Helps With Healthy Weight Management: Cauliflower delivers a healthy dose of fiber, which provides a slew of benefits. Increasing your intake of dietary fiber can help you maintain a healthy weight as well as lower your risk of heart disease, diabetes, and some types of cancer.

Reduces Heart Disease Risk: Research published in 2016 suggests that a diet rich in cruciferous and leafy green vegetables may reduce the risk of cardiovascular disease.

Heals Oxidative Stress: Like other fruits and vegetables, cauliflower is rich in antioxidants. These compounds help repair cells and protect them from inflammation, which can lead to chronic illness.

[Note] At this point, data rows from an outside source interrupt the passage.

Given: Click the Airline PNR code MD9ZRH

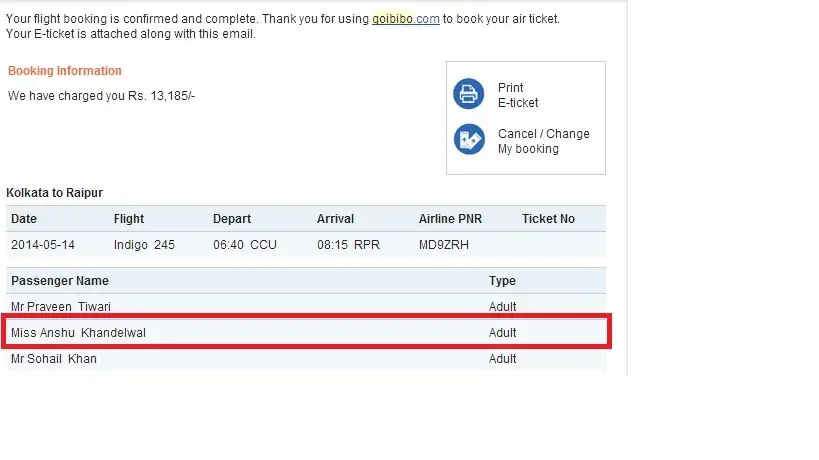Looking at the screenshot, I should point(444,245).
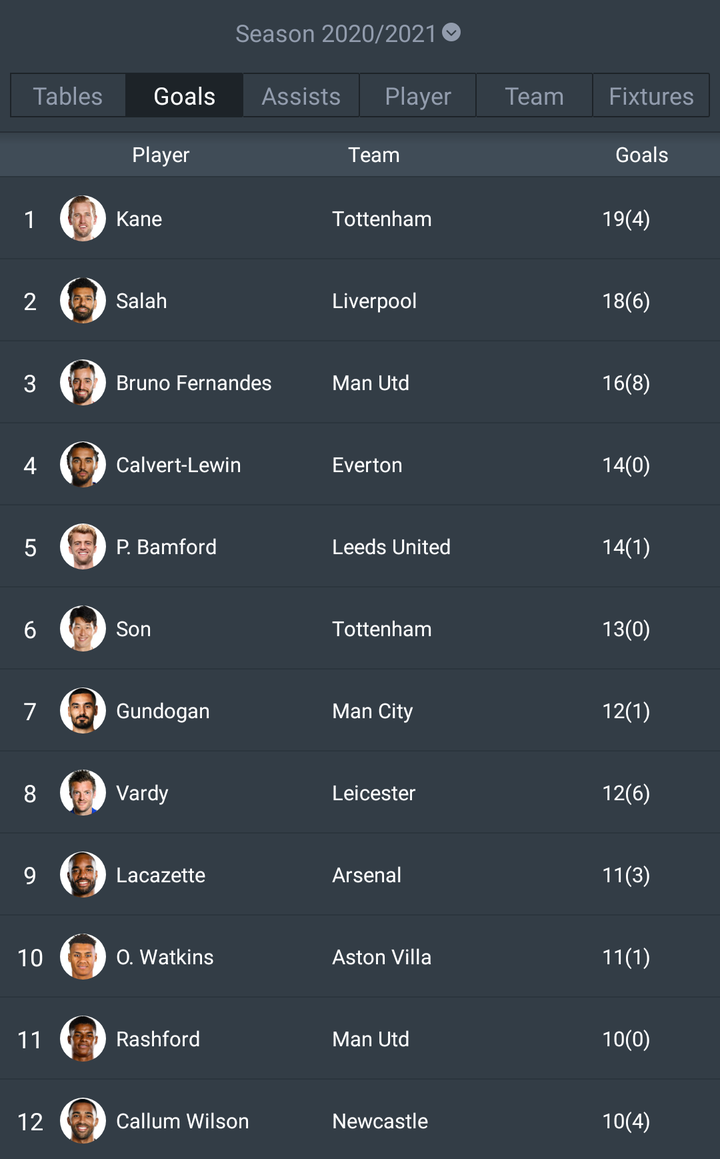This screenshot has width=720, height=1159.
Task: Tap Vardy's avatar picture
Action: 83,792
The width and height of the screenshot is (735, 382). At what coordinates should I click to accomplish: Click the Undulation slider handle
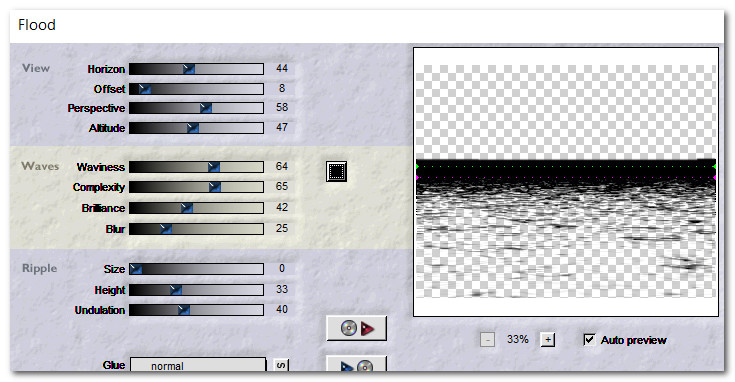184,309
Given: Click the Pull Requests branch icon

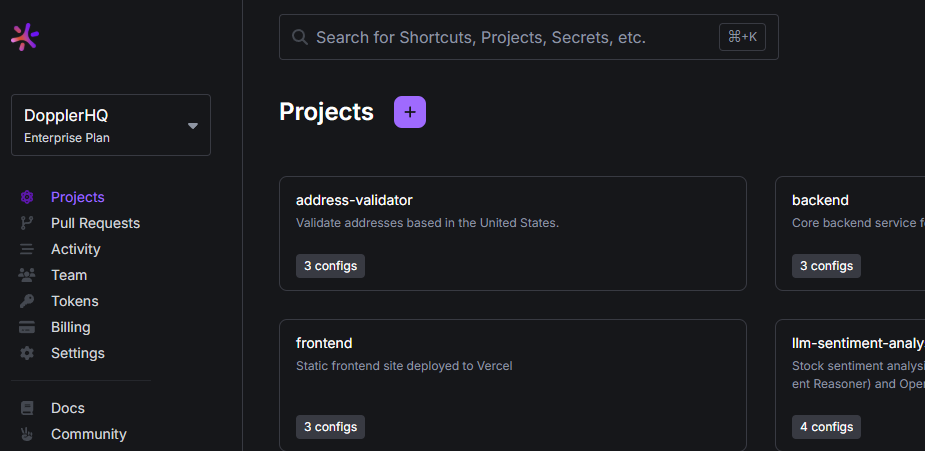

May Help Protect Against Some Cancers: Cruciferous vegetables like cauliflower also contain a group of substances known as glucosinolates, which are sulfur-containing chemicals that are responsible for the pungent aroma and bitter flavor of cruciferous vegetables. These chemicals also break down to form compounds that research has shown may help protect against several forms of cancer.

Allergies: Allergic reactions to cauliflower aren’t common, but they have been reported occasionally in the medical literature. Some people who are sensitive to other Brassica vegetables (such as cabbage and broccoli) may also react to cauliflower. If you think you’re allergic to cauliflower, avoid eating it and talk to your doctor to determine the source of the problem. 

Adverse Effects: Those with thyroid problems should avoid eating large amounts of cauliflower and cabbage, as they both interfere with the body’s absorption of iodine, which is needed by the thyroid gland.

Cauliflower is also high in FODMAPs (fermentable oligo-, di-, mono-saccharides, and polyols, which are types of carbohydrates). People with irritable bowel syndrome (IBS) and Crohn’s disease may find that their symptoms worsen when eating high-FODMAP foods, including cauliflower.

Varieties: Once strictly a white vegetable, you can now find green, orange, and purple varieties of this cruciferous cousin of broccoli and Brussels sprouts. While overall nutrition is similar in each of these varieties, the types of antioxidants present can vary. For example, yellow or orange cauliflower contains more beta-carotene than white cauliflower, and purple cauliflower also contains anthocyanin.

Fresh and frozen cauliflower have a similar nutritional profile. Canned cauliflower is also similar, although may have more fiber than fresh or frozen. You can also buy pickled or creamed cauliflower. Pickled cauliflower has more calories, carbs, and sodium than fresh, but remains low in calories and fat, while creamed cauliflower has more fat than other varieties and preparations.

Cauliflower rice is a popular alternative to rice grains. You can make your own, or purchase pre-cooked and grated cauliflower sold as cauliflower rice.